KWK Architects recently designed a residence for the University of Colorado Boulder, a 700-bed project that reached the LEED certifications for green buildings highest level in part by favoring natural light. Wuennenberg says simple design movements help achieve environmental and social goals, such as placing windows and seats on stairwell landings to bring in light and air while providing space for one. spontaneous social activity.

“This is an example of the type of sticky spaces that we like to try to develop, where you can get students to interact,” says Wuennenberg. “Ultimately, beyond just providing a bed, we try to provide spaces where students meet, where they develop a unique culture within the residence.”

[Image: courtesy UCSB]

And as spaces where students end up spending the majority of their time, Wuennenberg says residences should also be warm and comfortable. “They have to be durable, they have to be something the staff can maintain, but at the same time, you don’t want it to look like a prison,” he says.

Some dorms end up feeling that way. Ofer Ohad is managing partner of the New York-based development management firm DBI projects, and he says that student housing has historically swapped size for efficiency. “You have small shared rooms and a bathroom down the hall and the absolute minimum size possible,” he says.

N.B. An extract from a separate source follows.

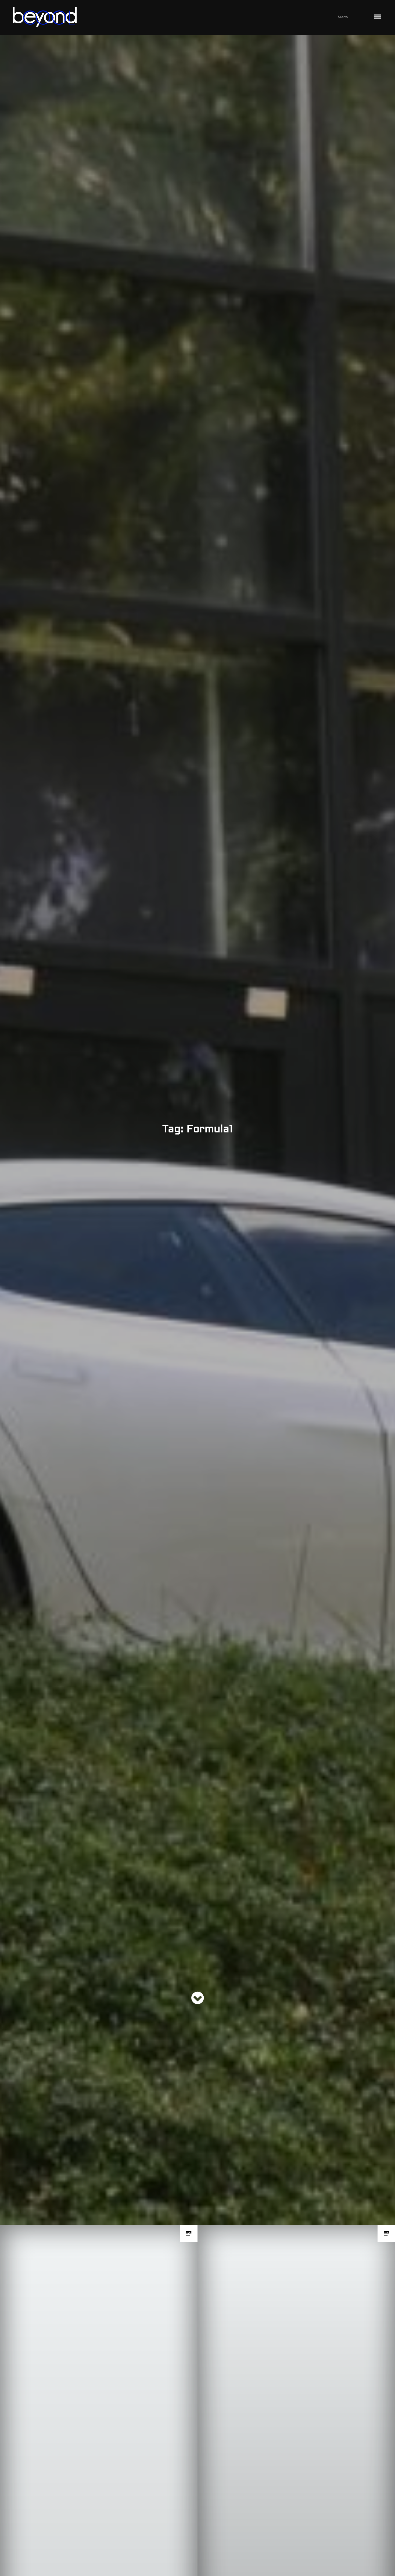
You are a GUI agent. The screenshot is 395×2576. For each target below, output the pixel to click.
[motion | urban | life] (190, 17)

For a recent student housing project for The location of Bard College in Berlin, DBI worked with New York architects Civilian in an attempt to reverse this trend. The design includes apartment-style bedrooms, with large windows, high ceilings, and spacious living areas, all features that serve as selling points to persuade students to choose campus accommodation instead of entering. in the larger rental market. “We try to be respectful and aware that the students who live there should be treated like adults,” says Ohad.

It turns out that windows are what students and the universities that host them expect from dormitories. LS3P is an architectural firm with offices in the South and it designs new residences and renovates obsolete facilities for colleges and universities. In every type of project, access to natural light and air is a priority, according to Shawn Sowers, the firm’s higher education practice leader. “We have seen a dramatic shift in awareness of wellness and personal care,” she says.

This guided the design of the company for a new residential building at the University of North Carolina School of the Arts, a 450-bed residence where each bedroom has an 8-foot-high floor-to-ceiling window. “Students are expecting it now,” says Krissy Ferguson, associate director at LS3P. For universities, student housing competes with off-campus housing. The attractive dorms that convince students to live on campus are ultimately a source of income.

As universities renovate old dormitories, these investments become larger. Energy efficiency and better lighting are essential requirements. “It’s always an asset,” says Ferguson. “On every renovation project I have worked on, the windows are always bigger. “

At UC Santa Barbara, windows seem unlikely to have the same priority. For now, the development of the building proposed by Munger is moving forward.